Your answer should contain each record from the listing, repeated exactly.

(Task data begins)

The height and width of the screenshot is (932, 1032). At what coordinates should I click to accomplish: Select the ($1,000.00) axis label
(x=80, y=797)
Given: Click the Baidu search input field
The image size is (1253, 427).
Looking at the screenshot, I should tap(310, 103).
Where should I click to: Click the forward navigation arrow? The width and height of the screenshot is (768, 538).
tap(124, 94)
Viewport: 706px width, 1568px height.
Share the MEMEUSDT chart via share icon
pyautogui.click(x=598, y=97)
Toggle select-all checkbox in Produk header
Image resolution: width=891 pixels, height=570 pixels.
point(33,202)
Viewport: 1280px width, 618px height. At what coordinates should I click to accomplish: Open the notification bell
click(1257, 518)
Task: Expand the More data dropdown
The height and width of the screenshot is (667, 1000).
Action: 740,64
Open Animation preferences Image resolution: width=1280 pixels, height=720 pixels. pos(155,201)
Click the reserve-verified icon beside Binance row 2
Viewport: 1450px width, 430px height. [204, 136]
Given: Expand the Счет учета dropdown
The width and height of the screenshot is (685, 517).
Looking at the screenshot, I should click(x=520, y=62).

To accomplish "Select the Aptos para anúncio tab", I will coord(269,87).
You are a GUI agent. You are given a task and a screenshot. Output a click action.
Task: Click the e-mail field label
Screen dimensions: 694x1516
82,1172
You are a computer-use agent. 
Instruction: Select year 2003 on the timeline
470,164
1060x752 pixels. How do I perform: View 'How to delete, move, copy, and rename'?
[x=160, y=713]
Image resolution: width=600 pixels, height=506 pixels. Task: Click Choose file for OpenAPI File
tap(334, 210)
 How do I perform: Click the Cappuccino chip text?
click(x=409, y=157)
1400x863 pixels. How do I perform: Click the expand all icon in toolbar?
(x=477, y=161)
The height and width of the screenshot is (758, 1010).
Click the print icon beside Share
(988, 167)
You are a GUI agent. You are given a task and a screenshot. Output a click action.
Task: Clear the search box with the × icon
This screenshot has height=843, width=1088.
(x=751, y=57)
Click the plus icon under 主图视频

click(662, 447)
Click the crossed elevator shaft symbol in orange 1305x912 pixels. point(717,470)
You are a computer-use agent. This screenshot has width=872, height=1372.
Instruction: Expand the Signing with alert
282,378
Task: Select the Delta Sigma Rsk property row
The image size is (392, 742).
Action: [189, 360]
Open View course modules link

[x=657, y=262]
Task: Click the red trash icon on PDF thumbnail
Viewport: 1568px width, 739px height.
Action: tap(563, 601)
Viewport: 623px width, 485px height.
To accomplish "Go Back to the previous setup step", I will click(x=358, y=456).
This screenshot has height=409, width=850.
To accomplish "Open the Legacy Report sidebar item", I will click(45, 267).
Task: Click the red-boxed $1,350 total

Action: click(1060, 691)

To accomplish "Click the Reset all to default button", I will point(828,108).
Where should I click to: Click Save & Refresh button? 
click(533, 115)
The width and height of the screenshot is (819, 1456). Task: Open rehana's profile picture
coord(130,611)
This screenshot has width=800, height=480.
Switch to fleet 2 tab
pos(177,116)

(Task data ends)

■ Answer space:
The height and width of the screenshot is (932, 1032). At what coordinates should I click to accomplish: Select the ($1,000.00) axis label
(x=80, y=797)
Given: Click the Baidu search input field
The image size is (1253, 427).
Looking at the screenshot, I should tap(310, 103).
Where should I click to: Click the forward navigation arrow? The width and height of the screenshot is (768, 538).
tap(124, 94)
Viewport: 706px width, 1568px height.
Share the MEMEUSDT chart via share icon
pyautogui.click(x=598, y=97)
Toggle select-all checkbox in Produk header
Image resolution: width=891 pixels, height=570 pixels.
point(33,202)
Viewport: 1280px width, 618px height. At what coordinates should I click to accomplish: Open the notification bell
click(1257, 518)
Task: Expand the More data dropdown
The height and width of the screenshot is (667, 1000).
Action: 740,64
Open Animation preferences Image resolution: width=1280 pixels, height=720 pixels. pos(155,201)
Click the reserve-verified icon beside Binance row 2
Viewport: 1450px width, 430px height. [204, 136]
Given: Expand the Счет учета dropdown
The width and height of the screenshot is (685, 517).
Looking at the screenshot, I should click(x=520, y=62).

To accomplish "Select the Aptos para anúncio tab", I will coord(269,87).
You are a GUI agent. You are given a task and a screenshot. Output a click action.
Task: Click the e-mail field label
Screen dimensions: 694x1516
82,1172
You are a computer-use agent. 
Instruction: Select year 2003 on the timeline
470,164
1060x752 pixels. How do I perform: View 'How to delete, move, copy, and rename'?
[x=160, y=713]
Image resolution: width=600 pixels, height=506 pixels. Task: Click Choose file for OpenAPI File
tap(334, 210)
 How do I perform: Click the Cappuccino chip text?
click(x=409, y=157)
1400x863 pixels. How do I perform: Click the expand all icon in toolbar?
(x=477, y=161)
The height and width of the screenshot is (758, 1010).
Click the print icon beside Share
(988, 167)
You are a GUI agent. You are given a task and a screenshot. Output a click action.
Task: Clear the search box with the × icon
This screenshot has height=843, width=1088.
(x=751, y=57)
Click the plus icon under 主图视频

click(662, 447)
Click the crossed elevator shaft symbol in orange 1305x912 pixels. point(717,470)
You are a computer-use agent. This screenshot has width=872, height=1372.
Instruction: Expand the Signing with alert
282,378
Task: Select the Delta Sigma Rsk property row
The image size is (392, 742).
Action: [189, 360]
Open View course modules link

[x=657, y=262]
Task: Click the red trash icon on PDF thumbnail
Viewport: 1568px width, 739px height.
Action: tap(563, 601)
Viewport: 623px width, 485px height.
To accomplish "Go Back to the previous setup step", I will click(x=358, y=456).
This screenshot has height=409, width=850.
To accomplish "Open the Legacy Report sidebar item", I will click(45, 267).
Task: Click the red-boxed $1,350 total

Action: click(1060, 691)

To accomplish "Click the Reset all to default button", I will point(828,108).
Where should I click to: Click Save & Refresh button? 
click(533, 115)
The width and height of the screenshot is (819, 1456). Task: Open rehana's profile picture
coord(130,611)
This screenshot has width=800, height=480.
Switch to fleet 2 tab
pos(177,116)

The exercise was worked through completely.